Continue the commentary below on China, the WTO, and American policy, picking up right after its last sentence.
══ Provided text ══
Internationally, Biden must reckon with a China that will soon have a larger economy, has an impressive navy, is flexing its muscles in the South China Sea and Straights of Taiwan, and suppressing democracy in Hong Kong. At best we are in a stalemate and at worst, we could be pulled into a ruinous confrontation that establishes China as the pre-eminent power in the Pacific.

France and Germany combined are as populous as and about four times richer than Russia. Clearly the Europeans can afford to entirely provide for their own defense. The Europeans will be told, albeit more politely, to do much more for themselves, because America’s resources are needed in the Pacific.

China’s economy is at once complex—a state-orchestrated market system, similar to  that of Germany and Japan in the 1930s—and simple—a free rider in the international trading system created principally by the World Trade Organization (WTO).

The WTO permitted China to accomplish export-led growth and create an economic and military juggernaut that is now bent on reshaping the entire global system to serve the values and vision of the Chinese Communist Party.

The WTO system was designed to link together democratic market economies and assist developing countries by establishing rules that promote trade based on comparative advantage. The agreements very much look as if they were written by economists to create work for lawyers.

Beyond reducing tariffs and quotas—quite effectively but for agriculture and textiles—the WTO agreements lay out general rules for product standards, customs administration, subsidies, intellectual property regimes and other instruments of domestic policy that clever bureaucrats can manipulate for mercantilist purposes. It leaves to dispute settlement panels and an Appellate Body to elaborate their situational meaning.

The rules are general, because technology and the ways governments can subvert open trade are constantly evolving. A de facto common law system has emerged, which when it works well, provides predictable limits on the protectionist pressures special interests can bring to bear on domestic politicians.

China’s economic system is too inconsistent with Western market economies for the WTO to accommodate. It has run circles around WTO dispute settlement and does most whatever it likes. It targets Western industries by closing its markets, forces foreign investors to transfer technology to gain market access, and subsidizes exports. It has accomplished dominant positions, for example, in solar panels and 5G technology.
═══
══ Material provided ══
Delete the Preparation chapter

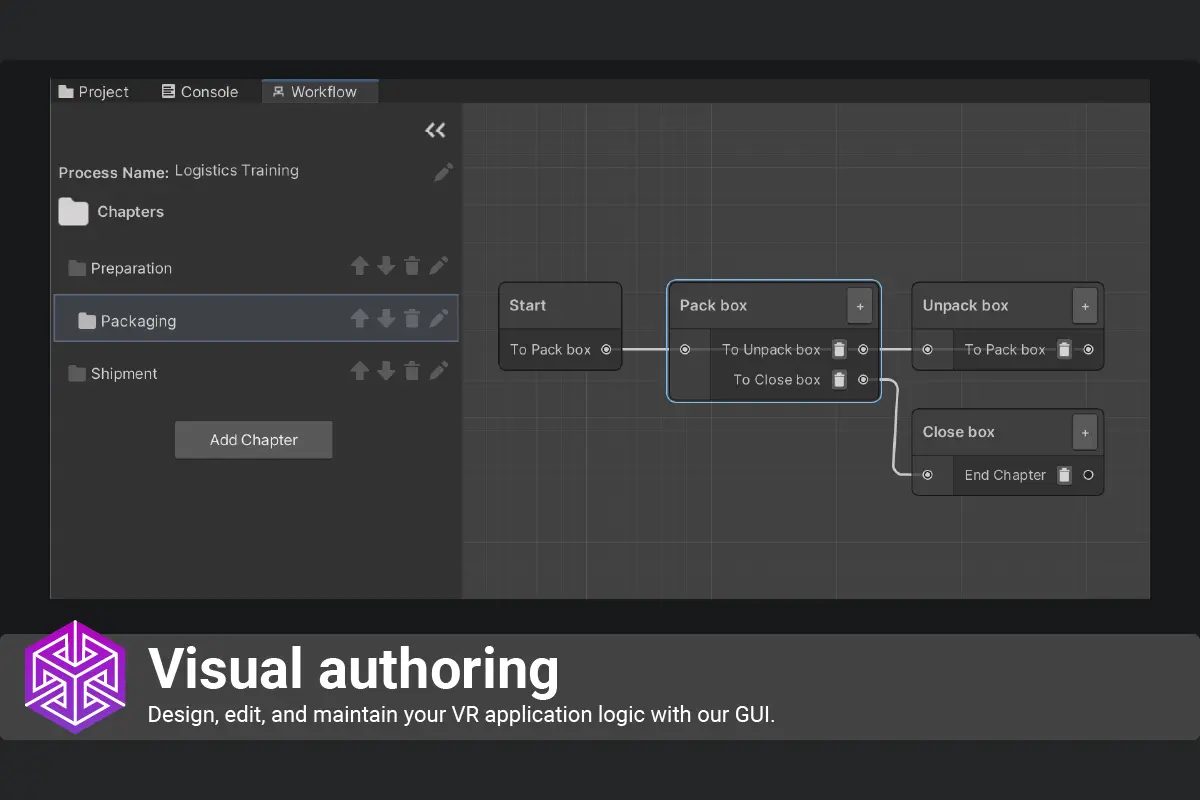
═══
§ Task result
The Obama and Trump administrations responded by refusing to approve judges to the Appellate Body and that crippled dispute settlement. The Europeans, Chinese and others countered  the US policy by creating a contingent arbitration mechanism outside the WTO to review dispute settlement panel findings.

China should not be in the WTO, but the Europeans want to deal with Beijing there. China has grown too large for the United States to confront without allies, and the Europeans want tangible gestures that show Trump era abuse of America First is over. President Donald Trump’s steel and aluminum tariffs are on the table but the Europeans have quite a laundry list of issues.

Ambassador Robert Lighthizer proposed replacing the Appellate Body with bilateral arbitration that would not set precedents—but without precedents, the WTO system is rudderless and subject to the whims of the biggest player—soon to be China.

The Biden administration could approve the appointment of new appellate judges but condition that on an American exception for dispute settlement with China.

That would permit the United States to impose remedies it deemed necessary to counter China’s aggressive protectionism and force the Europeans and other advanced industrialized countries to consider the same. China needs trade to prosper. Excluding China from WTO dispute settlement would force it to take multilateral negotiations more seriously or face increasing isolation.